I don’t know if anyone out there remembers when the Pittsburgh Pirates were good, but I do.
It was 1992, and I was 10 years old.
They had Bobby Bonilla, Andy Van Slyke, Doug Drabek, Mike LaValliere (who went on to star as a dwarf in the Lord of the Rings Trilogy), Tim Wakefield, Lloyd McClendon, Jay Bell, a Human Barry Bonds, and Jim Leyland as the manager. Anyone who was collecting baseball cards back then knew all of those guys.
Now, 19 years later, the Pirates are back atop their division. I may not recognize anyone on the Pirates roster if they cut me in line at The Old Country Buffet, but seeing this rag tag bunch ahead of more talented squads out of Cincinnati, St. Louis, and that fountain of underachievement in Chicago, so late in the season, fills me with hope.

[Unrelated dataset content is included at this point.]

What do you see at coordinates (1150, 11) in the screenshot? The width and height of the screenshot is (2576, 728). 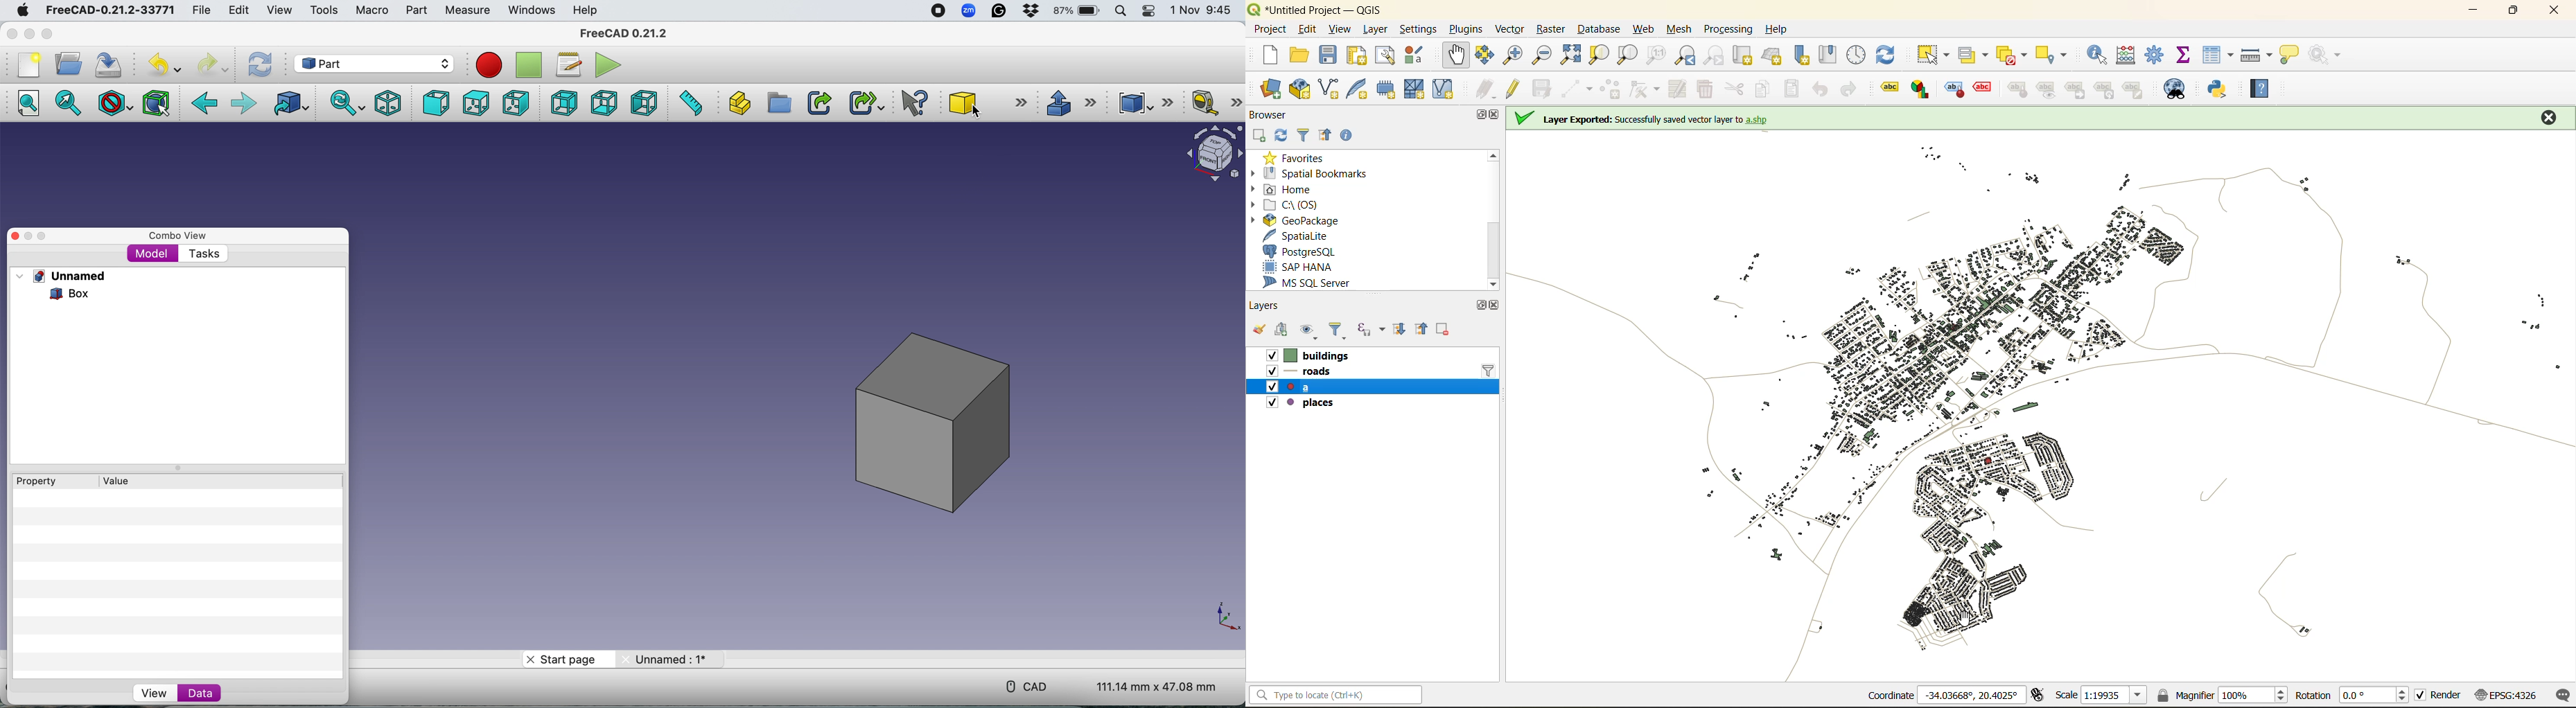 I see `Control center` at bounding box center [1150, 11]. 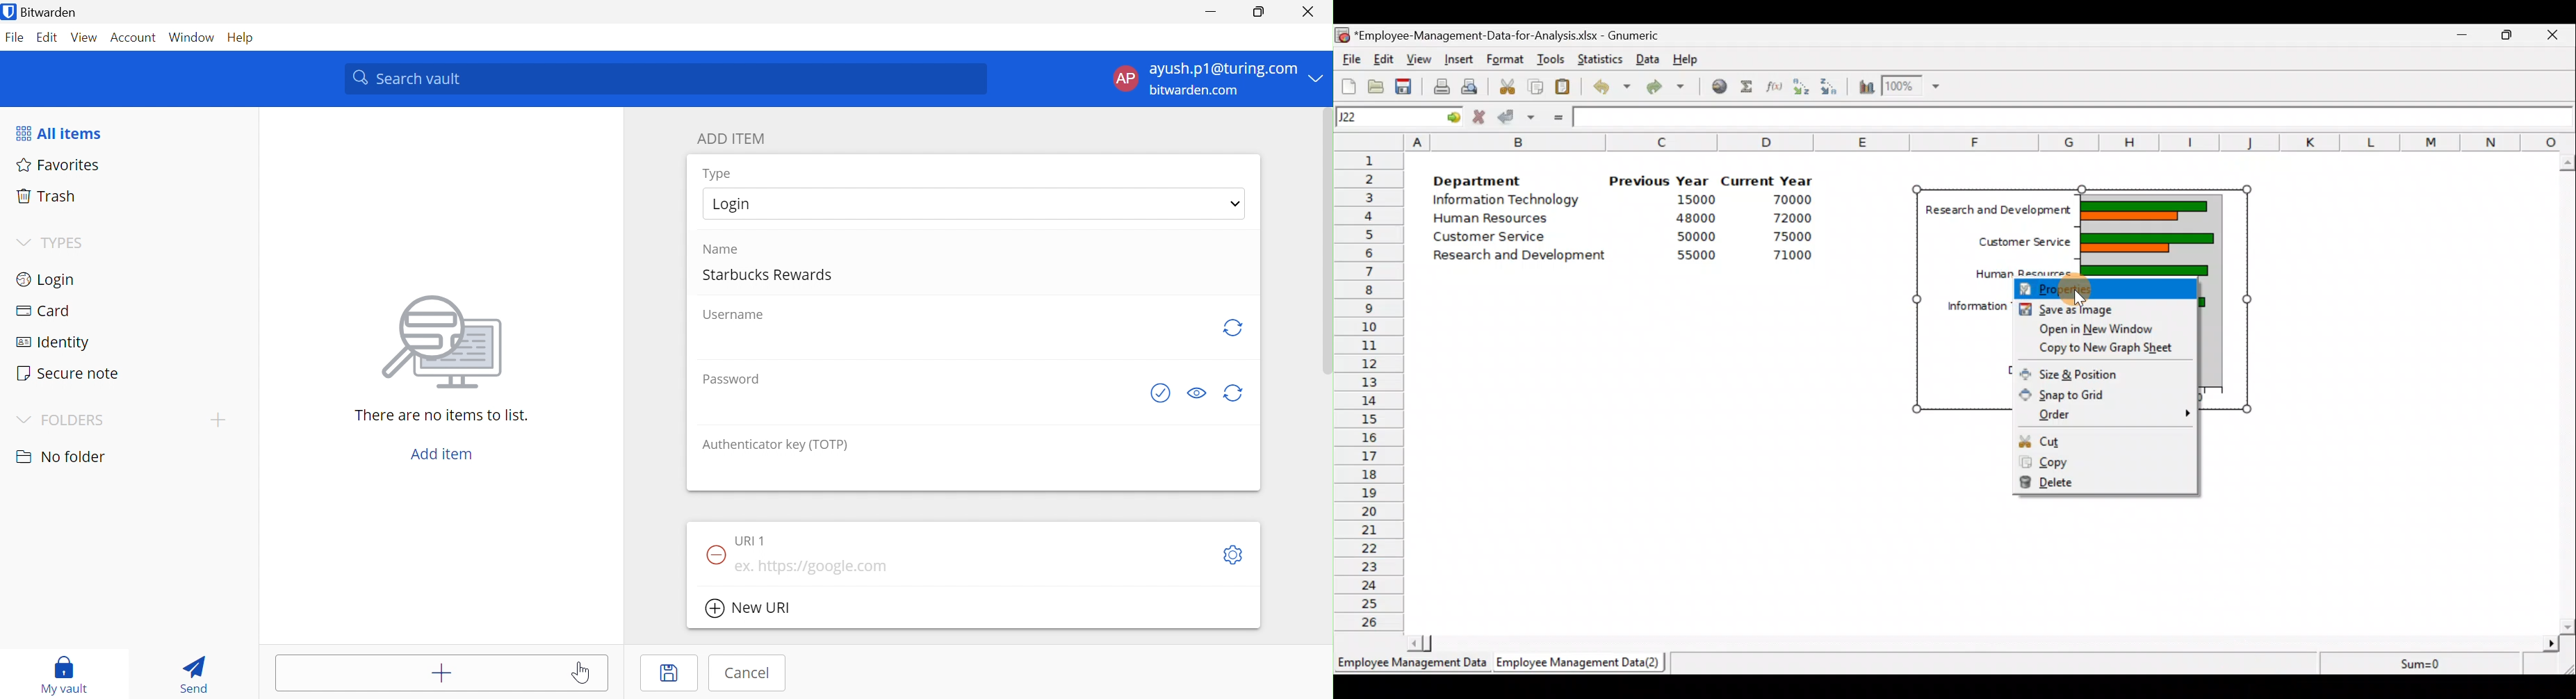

No one on the Pirates makes more than six million dollars a year. Compare that with the Yankees who have ten players making over eight million dollars a year, or the Reds, whose first and second baseman’s salaries would make up more than fifty five percent of the Pirates total payroll. Both teams are in second place.
If the Pirates can compete with some dollar store talent, then I should be able to find a way to become successful with an anemic bank account and some bulky student loans, right?
They are selling hope out there in Pittsburgh, and until it October comes around, when the Pirates could stand between the Red Sox and another World Series Ring, I’m buying.
Tonight, as they take on the Reds, we can all look at the Pirates as something other than an exercise in futility.
With only a half game lead, they may be in second place by the time we all wake up tomorrow, so let’s bask in it while we can.